Originally Posted by gg4u

oh thank you Willus,

keeping eng.file only will free up some space on disk.

Would you suggest hpw to make best use of k2pdfopt ?

I'd like to reflow a pdf - of scanned images - in a epub containins figures, and chapters.

k2pdfopt seems to detect where images are, I processed the original pdf into OCRed version, and characters are blurred.

I tried to make comparison by using ghostscript and tesseract:
from pdf to tiff, from tiff to txt.

Here, results where quite good but I miss all the figures and markup for chapters.

As final result for written text, I would like to have epub or mobi (sharp rendering of chars) , not pdf , but yet with the figures - and TOC .

Maybe is there another file but txt, that tessearct export to and that will keep images (RTF)?

I could eventually manually mark the TOC - which is correct markup?

What kind of steps should I take to convert pdf in epub containing images and markup ?

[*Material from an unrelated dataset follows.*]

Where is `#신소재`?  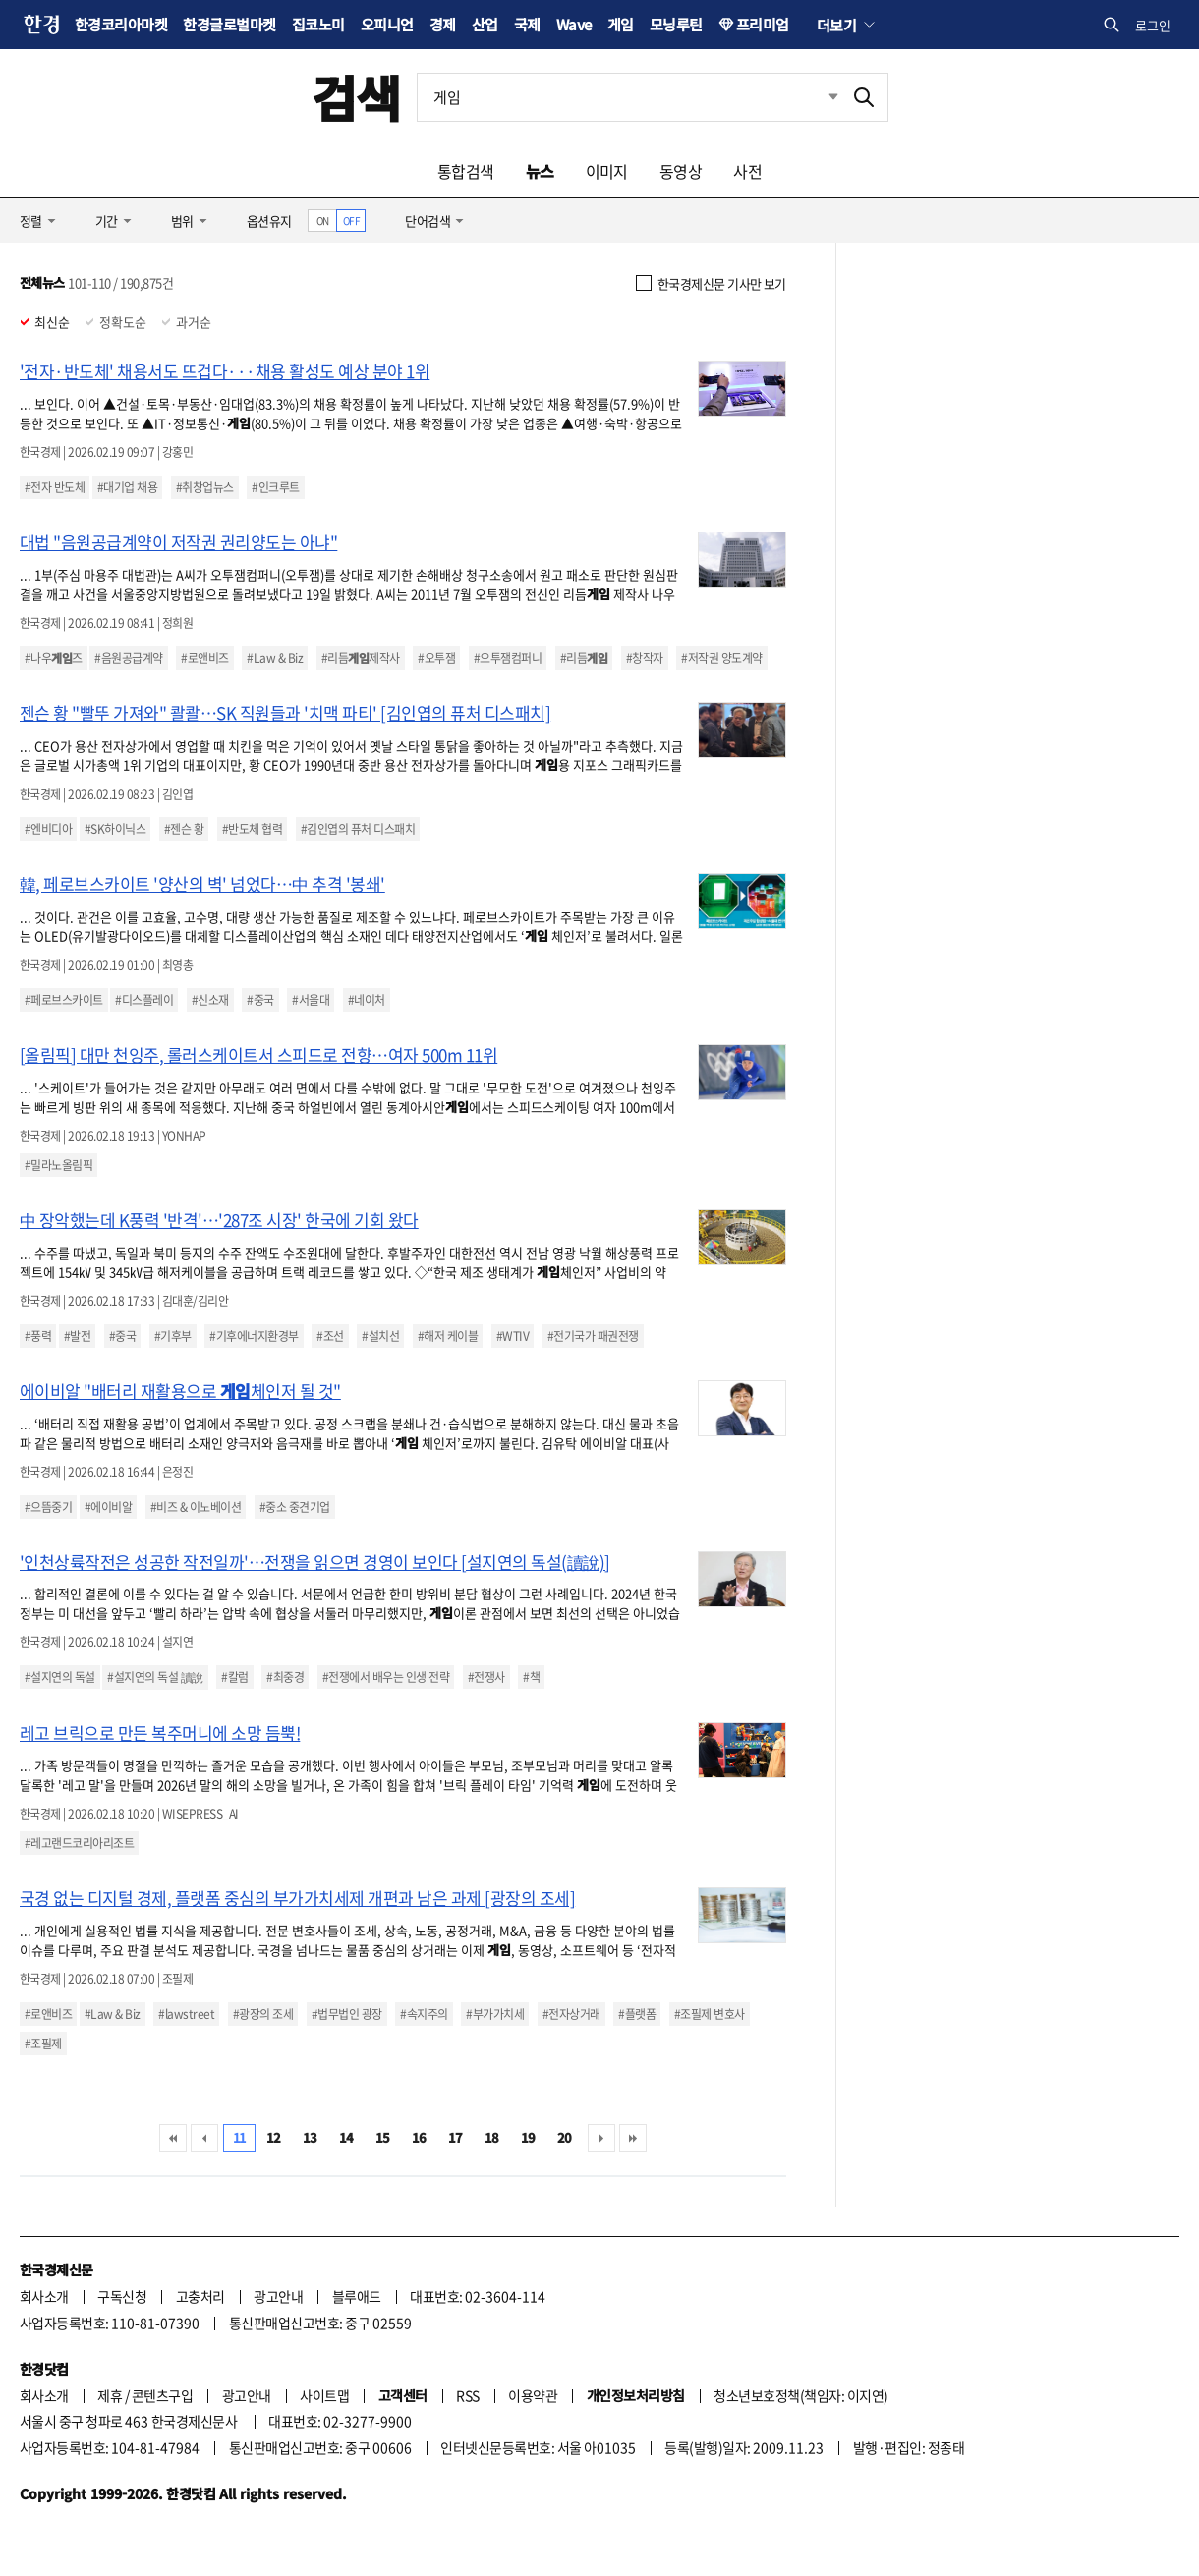
#신소재 is located at coordinates (210, 1000).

I also shared this thread https://www.mobileread.com/forums/sh...d.php?t=312652

Can I also ask you how you approached the problem to be able detect figures in PDF - interested in problem solving

I've collected together my ideas on converting PDFs onto a web page that I've had up for a while. No magic solution, other than maybe trying MS Word if you have access to it. I don't really detect figures--just places where I don't see gaps that would occur between normal rows of text. If I don't find a gap for more than a given span (~1.5 inches), I consider that a figure. Very simplistic.